## Abstract

There has been a growing recognition that issues of data quality, which are routine in practice, can materially affect the assessment of learned model performance. In this paper, we develop some analytic results that are useful in sizing the biases associated with tests of discriminatory model power when these are performed using corrupt (“noisy”) data. As it is sometimes unavoidable to test models with data that are known to be corrupt, we also provide some guidance on interpreting results of such tests. In some cases, with appropriate knowledge of the corruption mechanism, the true values of the performance statistics such as the area under the ROC curve may be recovered (in expectation), even when the underlying data have been corrupted. We also provide estimators of the standard errors of such recovered performance statistics. An analysis of the estimators reveals interesting behavior including the observation that “noisy” data does not “cancel out” across models even when the same corrupt data set is used to test multiple candidate models. Because our results are analytic, they may be applied in a broad range of settings and this can be done without the need for simulation.

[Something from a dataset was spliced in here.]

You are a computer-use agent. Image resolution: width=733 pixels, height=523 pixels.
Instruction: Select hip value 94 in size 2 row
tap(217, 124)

### Similar content being viewed by others

### Explore related subjects

Find the latest articles, discoveries, and news in related topics.## Notes

This is not universally the case. For example, Chap. 7 of Bohn and Stein (2009) deals extensively with model evaluation and data issues are also discussed in Chaps. 3, 4, 6 and 9.

Because our focus is on evaluation rather than estimation (learning) we assume that a model to be evaluated has already been estimated and that the task at hand is to evaluate this model using the available data.

This assumption represents a key area for future resarch. See the discussion in Sect. 4.3.

Note that depending on the circumstances, this may violate the CAR assumption. See Sect. 4.3.

Note that the AUC is a summary statistic. As such, there are many cases in which important information is lost in summarization. In particular, if the ROC curves for two models cross, the AUC may not provide information on the best model for a specific application. In fact, depending on the specific applciation, it may be possible to arrive at a higher AUC using the combined models than either can achieve on its own (Provost and Fawcett 2001).

For a random model, \(E[A]=0.5\), but \(\widehat{A}_0\) will almost surely be different than 0.5 due to sampling error. While it is sometimes convenient to drop the expectation notation for \(\widehat{A}_0, \widehat{A}_0\) cannot be calculated practically without knowledge of the specific data corruption process, so we can

*only*work with expectations. The same is true of estimtes of \(\widehat{A}\), the true, unobserved, value of*A*. This introduces practical issues in calculating higher moments such as covariance. (See Sect. 2.6).Note that we show these results in percentage terms (e.g., a percentage of positive observations mislabeled). We do this for convenience, however, the results are similar directionally regardless of whether we measure in percentage or absolute terms. For example, assume that \(A=0.8\), \(n=10,000\), and \(m=2000\). First examine the case of constant mislabelings if we keep the number of mislabelings fixed at 200. In this case, by (5) we get that mislabelings of “bads” (\(k=200\), \(l=0\)) results in \({A}_{c}=0.794\); in contrast when we mislabel the same number of “goods” (\(k=0\), \(l=200\)) we get a greater degradation and \({A}_{c}=0.773\) results. Now we repeat but keep the percentage of mislabelings constant at 10 %. In this case, we get that mislabelings of “bads” (\(k=200\), \(l=0\)) results in \({A}_{c}=0.794\) as before; mislabeling the same percentage of “goods” (\(k=0, l=1,000\)) again yields a greater degradation as \({A}_{c}=0.7\).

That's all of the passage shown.